[[ Source material open ]]

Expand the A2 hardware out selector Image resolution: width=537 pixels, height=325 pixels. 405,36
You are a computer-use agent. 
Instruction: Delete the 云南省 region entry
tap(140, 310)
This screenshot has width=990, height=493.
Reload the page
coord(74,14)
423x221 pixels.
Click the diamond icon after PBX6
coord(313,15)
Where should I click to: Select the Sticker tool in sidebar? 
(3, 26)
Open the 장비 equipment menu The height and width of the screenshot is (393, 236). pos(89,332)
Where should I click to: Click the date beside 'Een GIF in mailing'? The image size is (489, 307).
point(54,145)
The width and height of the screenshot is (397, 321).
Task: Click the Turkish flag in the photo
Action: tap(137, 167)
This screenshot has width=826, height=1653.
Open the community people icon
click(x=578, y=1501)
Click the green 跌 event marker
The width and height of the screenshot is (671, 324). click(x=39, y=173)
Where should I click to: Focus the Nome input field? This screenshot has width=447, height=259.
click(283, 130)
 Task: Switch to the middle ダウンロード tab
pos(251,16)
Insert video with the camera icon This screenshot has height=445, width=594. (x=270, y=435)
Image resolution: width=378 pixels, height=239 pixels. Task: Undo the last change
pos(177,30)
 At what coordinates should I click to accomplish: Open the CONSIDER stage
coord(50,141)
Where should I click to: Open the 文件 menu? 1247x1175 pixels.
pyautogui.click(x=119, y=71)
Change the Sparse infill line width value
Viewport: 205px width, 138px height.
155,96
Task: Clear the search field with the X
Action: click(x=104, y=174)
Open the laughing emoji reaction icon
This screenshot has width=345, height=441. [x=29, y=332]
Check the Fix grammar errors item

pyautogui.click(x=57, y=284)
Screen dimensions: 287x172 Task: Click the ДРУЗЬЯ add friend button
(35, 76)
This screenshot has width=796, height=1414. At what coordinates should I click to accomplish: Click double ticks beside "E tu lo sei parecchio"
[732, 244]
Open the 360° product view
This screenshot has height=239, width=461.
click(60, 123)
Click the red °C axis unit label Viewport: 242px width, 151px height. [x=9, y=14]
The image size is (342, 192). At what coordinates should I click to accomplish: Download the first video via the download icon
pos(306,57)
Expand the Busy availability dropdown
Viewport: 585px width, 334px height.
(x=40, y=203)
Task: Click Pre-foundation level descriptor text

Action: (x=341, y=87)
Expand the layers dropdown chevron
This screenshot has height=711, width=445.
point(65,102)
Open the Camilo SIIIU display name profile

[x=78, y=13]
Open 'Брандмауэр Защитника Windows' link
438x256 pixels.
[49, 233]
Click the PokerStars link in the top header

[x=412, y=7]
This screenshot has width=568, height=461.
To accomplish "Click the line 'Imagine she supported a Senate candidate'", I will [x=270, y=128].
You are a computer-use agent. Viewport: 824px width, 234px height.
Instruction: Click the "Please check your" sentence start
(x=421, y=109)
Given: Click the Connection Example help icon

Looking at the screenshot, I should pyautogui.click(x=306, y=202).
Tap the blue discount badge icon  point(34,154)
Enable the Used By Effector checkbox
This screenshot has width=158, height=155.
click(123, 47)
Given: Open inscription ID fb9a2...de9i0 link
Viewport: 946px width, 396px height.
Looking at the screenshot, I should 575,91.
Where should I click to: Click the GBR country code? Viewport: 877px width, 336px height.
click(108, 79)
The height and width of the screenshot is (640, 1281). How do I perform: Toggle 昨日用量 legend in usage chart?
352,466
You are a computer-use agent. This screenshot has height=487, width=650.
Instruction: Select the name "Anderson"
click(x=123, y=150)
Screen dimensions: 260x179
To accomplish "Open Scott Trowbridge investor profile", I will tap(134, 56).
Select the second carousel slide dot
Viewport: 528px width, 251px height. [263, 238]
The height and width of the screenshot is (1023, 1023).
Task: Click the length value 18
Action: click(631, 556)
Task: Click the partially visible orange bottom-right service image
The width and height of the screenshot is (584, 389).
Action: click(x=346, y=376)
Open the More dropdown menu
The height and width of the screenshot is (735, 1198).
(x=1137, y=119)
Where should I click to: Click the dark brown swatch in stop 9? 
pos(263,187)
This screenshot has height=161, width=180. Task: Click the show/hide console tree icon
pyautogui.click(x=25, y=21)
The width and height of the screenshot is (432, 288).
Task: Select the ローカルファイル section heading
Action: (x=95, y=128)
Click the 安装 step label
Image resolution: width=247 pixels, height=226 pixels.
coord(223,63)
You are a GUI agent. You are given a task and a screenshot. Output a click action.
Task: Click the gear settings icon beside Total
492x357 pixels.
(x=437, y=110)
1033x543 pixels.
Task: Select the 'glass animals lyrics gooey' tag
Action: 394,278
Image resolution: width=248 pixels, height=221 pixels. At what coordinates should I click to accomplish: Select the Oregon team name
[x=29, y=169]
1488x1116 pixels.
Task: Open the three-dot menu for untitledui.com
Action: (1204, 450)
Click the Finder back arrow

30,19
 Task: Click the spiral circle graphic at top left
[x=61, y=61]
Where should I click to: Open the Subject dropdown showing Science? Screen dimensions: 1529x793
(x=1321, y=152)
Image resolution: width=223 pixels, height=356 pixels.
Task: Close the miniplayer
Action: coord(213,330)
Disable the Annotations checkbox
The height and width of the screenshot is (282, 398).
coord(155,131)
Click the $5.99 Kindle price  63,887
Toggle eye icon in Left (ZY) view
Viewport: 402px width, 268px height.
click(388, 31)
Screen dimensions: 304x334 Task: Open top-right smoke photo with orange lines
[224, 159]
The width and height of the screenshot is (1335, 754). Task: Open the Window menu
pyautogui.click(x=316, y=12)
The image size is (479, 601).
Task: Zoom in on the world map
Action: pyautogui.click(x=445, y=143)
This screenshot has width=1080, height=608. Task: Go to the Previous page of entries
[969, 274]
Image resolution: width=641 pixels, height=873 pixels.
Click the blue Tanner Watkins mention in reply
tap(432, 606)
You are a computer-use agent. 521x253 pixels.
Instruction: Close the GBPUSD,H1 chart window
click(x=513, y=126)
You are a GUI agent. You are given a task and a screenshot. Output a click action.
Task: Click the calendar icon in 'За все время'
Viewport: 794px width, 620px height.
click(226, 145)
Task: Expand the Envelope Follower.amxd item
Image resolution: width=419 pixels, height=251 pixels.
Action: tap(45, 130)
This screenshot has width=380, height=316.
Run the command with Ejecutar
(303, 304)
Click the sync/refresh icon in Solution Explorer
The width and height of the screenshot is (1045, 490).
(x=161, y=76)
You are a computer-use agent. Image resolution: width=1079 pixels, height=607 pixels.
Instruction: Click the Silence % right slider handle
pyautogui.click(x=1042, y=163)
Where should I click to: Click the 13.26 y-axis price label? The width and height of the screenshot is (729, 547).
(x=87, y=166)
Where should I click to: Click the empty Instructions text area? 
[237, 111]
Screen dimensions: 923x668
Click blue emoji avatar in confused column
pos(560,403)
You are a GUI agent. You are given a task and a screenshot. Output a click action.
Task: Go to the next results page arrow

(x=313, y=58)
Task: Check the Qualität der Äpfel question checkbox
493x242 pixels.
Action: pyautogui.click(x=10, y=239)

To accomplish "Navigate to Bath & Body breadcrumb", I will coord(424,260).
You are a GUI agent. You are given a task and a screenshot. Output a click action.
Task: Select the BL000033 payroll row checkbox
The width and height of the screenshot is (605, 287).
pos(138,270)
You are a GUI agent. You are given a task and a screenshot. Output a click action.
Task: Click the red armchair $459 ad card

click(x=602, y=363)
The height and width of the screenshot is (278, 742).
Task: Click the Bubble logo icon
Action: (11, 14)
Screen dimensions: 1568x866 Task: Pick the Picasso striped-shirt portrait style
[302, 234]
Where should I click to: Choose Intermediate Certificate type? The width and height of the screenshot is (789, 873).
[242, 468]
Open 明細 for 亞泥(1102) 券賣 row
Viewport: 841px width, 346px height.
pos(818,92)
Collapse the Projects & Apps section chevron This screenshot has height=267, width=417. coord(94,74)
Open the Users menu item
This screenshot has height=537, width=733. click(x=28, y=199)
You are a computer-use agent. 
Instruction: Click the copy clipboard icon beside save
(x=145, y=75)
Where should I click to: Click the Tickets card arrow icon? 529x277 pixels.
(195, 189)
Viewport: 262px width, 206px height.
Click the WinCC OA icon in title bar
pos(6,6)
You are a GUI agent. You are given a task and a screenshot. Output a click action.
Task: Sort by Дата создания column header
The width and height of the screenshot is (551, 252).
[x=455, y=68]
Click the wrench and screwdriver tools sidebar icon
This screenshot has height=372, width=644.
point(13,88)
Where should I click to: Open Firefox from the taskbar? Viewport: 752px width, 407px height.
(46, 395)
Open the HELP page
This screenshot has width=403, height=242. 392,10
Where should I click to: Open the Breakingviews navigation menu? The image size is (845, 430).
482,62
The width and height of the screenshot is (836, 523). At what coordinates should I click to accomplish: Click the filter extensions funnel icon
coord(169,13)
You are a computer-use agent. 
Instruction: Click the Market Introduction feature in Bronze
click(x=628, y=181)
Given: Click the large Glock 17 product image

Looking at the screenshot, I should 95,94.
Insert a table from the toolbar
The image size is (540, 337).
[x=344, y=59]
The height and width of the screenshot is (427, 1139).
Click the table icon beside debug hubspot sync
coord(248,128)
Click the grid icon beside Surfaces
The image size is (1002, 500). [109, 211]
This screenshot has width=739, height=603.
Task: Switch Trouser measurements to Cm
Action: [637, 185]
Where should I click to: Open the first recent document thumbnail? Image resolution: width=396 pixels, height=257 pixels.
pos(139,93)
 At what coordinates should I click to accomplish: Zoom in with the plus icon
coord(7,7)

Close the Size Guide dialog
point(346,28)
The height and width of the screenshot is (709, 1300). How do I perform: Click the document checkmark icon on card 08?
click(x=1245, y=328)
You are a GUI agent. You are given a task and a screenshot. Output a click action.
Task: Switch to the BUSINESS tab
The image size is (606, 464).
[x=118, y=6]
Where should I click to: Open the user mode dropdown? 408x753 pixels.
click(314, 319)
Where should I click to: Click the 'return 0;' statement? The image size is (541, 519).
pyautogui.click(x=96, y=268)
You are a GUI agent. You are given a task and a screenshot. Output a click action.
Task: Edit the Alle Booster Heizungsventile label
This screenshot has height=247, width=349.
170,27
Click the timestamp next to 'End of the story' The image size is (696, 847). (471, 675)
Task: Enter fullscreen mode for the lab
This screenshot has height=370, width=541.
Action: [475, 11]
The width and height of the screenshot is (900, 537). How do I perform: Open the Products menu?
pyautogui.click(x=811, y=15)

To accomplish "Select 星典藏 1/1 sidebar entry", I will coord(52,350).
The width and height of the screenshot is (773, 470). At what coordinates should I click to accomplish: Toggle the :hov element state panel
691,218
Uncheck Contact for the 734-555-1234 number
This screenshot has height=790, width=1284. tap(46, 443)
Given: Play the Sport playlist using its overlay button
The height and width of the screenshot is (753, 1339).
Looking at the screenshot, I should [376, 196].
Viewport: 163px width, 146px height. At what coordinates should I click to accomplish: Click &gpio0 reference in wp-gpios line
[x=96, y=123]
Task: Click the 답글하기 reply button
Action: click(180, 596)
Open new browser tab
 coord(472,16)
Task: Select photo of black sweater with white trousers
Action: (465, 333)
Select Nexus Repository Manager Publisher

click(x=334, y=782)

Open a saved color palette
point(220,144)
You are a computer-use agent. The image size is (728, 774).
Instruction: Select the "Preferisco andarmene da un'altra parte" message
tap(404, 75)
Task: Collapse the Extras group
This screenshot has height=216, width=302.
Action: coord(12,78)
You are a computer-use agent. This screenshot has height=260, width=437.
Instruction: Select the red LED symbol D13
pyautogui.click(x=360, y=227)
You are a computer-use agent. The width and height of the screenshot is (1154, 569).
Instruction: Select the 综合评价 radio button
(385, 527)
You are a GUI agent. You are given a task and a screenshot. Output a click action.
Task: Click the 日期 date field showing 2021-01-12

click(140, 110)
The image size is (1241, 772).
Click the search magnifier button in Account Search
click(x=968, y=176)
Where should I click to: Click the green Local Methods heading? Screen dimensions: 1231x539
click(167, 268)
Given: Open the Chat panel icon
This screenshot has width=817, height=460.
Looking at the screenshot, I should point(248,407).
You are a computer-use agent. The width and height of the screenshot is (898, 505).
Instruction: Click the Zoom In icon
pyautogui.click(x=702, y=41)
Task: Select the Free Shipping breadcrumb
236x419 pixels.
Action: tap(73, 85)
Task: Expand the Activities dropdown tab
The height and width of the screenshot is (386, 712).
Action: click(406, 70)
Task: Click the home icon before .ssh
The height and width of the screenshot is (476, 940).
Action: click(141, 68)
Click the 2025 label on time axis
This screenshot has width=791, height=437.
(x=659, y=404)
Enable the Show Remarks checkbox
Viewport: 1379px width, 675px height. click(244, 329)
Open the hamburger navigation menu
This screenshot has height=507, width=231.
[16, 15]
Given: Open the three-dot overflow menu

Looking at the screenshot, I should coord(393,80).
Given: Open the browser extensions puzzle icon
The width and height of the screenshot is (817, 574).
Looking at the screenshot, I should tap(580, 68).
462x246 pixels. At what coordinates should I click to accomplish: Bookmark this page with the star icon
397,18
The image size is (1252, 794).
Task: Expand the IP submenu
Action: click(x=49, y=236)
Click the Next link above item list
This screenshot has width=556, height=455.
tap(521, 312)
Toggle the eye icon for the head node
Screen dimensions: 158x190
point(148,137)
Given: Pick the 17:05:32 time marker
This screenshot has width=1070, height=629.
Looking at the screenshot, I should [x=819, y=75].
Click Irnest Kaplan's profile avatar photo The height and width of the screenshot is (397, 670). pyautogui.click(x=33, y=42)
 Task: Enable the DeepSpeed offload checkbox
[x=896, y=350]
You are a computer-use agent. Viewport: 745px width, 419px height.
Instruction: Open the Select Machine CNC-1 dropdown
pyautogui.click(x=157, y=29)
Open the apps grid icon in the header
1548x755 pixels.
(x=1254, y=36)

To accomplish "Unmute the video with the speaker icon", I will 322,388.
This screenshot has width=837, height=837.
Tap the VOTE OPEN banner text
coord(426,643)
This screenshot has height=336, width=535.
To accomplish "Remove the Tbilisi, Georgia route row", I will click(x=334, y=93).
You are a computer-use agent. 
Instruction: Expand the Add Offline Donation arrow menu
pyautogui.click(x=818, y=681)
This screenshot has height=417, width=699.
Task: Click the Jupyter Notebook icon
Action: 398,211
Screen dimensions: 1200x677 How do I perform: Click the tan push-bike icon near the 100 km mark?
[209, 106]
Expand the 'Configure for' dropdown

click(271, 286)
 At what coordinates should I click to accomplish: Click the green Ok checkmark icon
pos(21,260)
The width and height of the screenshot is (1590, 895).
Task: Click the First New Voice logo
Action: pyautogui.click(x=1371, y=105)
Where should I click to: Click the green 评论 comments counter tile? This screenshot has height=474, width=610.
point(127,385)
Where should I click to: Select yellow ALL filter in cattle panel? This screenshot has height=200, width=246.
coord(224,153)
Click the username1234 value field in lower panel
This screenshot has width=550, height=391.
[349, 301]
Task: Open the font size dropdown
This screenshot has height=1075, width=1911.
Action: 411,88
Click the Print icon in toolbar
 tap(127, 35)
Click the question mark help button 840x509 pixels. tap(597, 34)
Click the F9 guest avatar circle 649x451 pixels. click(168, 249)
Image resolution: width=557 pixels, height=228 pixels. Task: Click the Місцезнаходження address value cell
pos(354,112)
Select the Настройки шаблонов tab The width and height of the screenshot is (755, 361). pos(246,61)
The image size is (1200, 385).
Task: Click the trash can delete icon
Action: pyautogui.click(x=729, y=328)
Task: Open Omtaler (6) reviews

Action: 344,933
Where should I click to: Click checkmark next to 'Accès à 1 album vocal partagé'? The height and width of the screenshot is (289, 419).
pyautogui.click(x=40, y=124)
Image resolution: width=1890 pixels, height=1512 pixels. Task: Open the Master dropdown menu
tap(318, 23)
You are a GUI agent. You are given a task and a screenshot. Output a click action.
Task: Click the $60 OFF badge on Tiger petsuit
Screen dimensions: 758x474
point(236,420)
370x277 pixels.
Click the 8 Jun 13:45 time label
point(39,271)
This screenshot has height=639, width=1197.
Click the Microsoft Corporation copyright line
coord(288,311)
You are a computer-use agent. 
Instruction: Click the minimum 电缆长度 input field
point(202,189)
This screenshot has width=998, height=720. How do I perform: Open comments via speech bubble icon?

[[ Source material closed ]]

Required work: Send back an exact copy of only the lines from the line with "Open the Users menu item" up to and including the line with "Click the wrench" in the data above.

Answer for this exercise:
Open the Users menu item
This screenshot has height=537, width=733. click(x=28, y=199)
You are a computer-use agent. 
Instruction: Click the copy clipboard icon beside save
(x=145, y=75)
Where should I click to: Click the Tickets card arrow icon? 529x277 pixels.
(195, 189)
Viewport: 262px width, 206px height.
Click the WinCC OA icon in title bar
pos(6,6)
You are a GUI agent. You are given a task and a screenshot. Output a click action.
Task: Sort by Дата создания column header
The width and height of the screenshot is (551, 252).
[x=455, y=68]
Click the wrench and screwdriver tools sidebar icon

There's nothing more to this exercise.